Seek Professional Help
Who better to ask than those in the know? Reach out to the experts who specialize in your type of goods, such as pawn brokers, museum curators, pickers, and collectors. If their life’s work or day-to-day dealings involves similar items, they may be willing to give you some advice or tips – especially if they’re on the lookout for such an item themselves!
The best way to know for sure what your “junk” is worth is to have it valued by a professional appraiser. Yes, it’s going to cost money to get a stamped, signed and approved valuation, but then you’ll have an official opinion and backup documentation to settle the matter. That can come in handy when insuring your goods, or selling them at (or close to) their actual value.
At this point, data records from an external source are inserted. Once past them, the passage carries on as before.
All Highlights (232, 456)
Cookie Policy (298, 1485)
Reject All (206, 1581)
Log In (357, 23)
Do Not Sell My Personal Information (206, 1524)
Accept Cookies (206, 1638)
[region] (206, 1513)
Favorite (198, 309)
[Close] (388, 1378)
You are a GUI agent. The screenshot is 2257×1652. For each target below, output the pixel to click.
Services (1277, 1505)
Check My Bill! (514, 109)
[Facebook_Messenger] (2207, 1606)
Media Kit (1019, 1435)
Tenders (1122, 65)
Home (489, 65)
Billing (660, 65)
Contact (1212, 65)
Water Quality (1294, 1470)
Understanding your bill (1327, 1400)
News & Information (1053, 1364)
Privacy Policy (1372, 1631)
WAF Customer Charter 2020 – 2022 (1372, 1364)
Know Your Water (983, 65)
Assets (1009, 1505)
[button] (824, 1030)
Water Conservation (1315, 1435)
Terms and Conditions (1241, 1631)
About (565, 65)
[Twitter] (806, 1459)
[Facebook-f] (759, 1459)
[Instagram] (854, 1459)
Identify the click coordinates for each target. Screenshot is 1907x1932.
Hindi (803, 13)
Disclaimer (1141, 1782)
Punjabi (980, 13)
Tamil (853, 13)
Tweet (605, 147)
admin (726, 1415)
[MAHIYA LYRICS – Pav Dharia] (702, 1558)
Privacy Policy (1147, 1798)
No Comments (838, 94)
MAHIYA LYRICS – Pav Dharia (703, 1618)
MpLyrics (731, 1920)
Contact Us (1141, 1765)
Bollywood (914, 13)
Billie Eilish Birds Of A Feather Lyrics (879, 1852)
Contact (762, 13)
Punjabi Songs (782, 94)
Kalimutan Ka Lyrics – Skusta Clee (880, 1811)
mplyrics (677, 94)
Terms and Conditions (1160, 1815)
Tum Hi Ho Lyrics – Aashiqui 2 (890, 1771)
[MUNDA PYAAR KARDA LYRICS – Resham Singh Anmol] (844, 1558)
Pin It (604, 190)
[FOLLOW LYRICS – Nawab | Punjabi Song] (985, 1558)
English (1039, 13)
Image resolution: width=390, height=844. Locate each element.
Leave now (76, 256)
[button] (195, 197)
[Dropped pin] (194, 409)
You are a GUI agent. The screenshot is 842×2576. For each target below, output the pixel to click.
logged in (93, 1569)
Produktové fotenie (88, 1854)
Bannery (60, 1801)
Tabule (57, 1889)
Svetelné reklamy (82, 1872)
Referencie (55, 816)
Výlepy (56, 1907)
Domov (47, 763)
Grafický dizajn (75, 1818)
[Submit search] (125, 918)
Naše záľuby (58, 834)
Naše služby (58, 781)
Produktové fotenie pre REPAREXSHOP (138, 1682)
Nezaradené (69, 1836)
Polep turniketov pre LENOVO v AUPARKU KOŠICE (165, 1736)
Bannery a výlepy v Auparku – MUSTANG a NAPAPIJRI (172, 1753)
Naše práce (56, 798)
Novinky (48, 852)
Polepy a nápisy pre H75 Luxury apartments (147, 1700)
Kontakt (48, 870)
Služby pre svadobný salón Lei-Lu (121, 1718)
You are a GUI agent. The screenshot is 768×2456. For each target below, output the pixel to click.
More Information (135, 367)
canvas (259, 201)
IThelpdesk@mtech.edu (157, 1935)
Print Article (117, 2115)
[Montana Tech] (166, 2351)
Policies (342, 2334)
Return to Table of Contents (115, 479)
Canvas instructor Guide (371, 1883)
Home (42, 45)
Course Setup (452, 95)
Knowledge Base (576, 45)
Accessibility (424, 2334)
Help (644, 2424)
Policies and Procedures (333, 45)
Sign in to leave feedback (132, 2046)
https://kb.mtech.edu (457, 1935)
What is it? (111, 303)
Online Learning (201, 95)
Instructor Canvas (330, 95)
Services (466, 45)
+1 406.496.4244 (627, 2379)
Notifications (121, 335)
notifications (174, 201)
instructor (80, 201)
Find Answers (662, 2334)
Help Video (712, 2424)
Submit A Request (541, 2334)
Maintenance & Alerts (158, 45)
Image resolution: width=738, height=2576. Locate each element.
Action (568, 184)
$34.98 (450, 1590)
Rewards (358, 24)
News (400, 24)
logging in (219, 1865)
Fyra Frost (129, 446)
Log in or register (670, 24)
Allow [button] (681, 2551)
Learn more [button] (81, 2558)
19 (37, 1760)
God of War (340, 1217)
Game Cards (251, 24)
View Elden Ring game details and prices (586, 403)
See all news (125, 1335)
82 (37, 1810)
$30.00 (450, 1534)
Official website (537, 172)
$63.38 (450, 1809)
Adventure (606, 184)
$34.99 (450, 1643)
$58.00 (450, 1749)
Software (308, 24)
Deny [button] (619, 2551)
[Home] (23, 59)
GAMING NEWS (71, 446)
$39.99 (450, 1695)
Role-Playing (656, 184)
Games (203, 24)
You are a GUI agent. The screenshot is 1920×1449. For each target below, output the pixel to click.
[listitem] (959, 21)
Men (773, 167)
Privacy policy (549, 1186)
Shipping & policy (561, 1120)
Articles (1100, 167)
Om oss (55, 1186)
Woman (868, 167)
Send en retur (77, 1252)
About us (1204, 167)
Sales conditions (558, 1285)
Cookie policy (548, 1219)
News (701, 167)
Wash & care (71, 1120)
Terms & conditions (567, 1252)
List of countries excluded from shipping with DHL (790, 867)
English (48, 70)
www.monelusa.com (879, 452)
International Society of Appraisers Canada - http://www.isa-appraisers.ca/
Emotional Value or Monetary Value?
It may not have any monetary value, but that doesn’t negate the emotional value of your “junk”. Be sure to keep those two separate, though. Just because you believe something has value, doesn’t mean other people will. Don’t expect someone to pay more for your old NSYNC CDs than what they are actually worth (unfortunately it’s not much, ’90s boy band fans). But perhaps, if it means that much to you, it doesn’t really matter what it’s worth, as it could still be priceless to you.
Should You Table It?
Once you’ve cleared all the clutter and you’ve sorted items by what you want to keep, donate, toss, and sell, what’s next? Well, you could call 1-800-GOT-JUNK? to help with numbers two and three, but if you’d rather sell your items it could be the perfect time for a yard sale. When pricing goods for your yard sale, it’s important to do so at a value that is reasonable and takes into consideration the condition, age, and rarity of the items up for sale, as well as how easy it would be to refurbish pieces like furniture if they are in a well-loved state.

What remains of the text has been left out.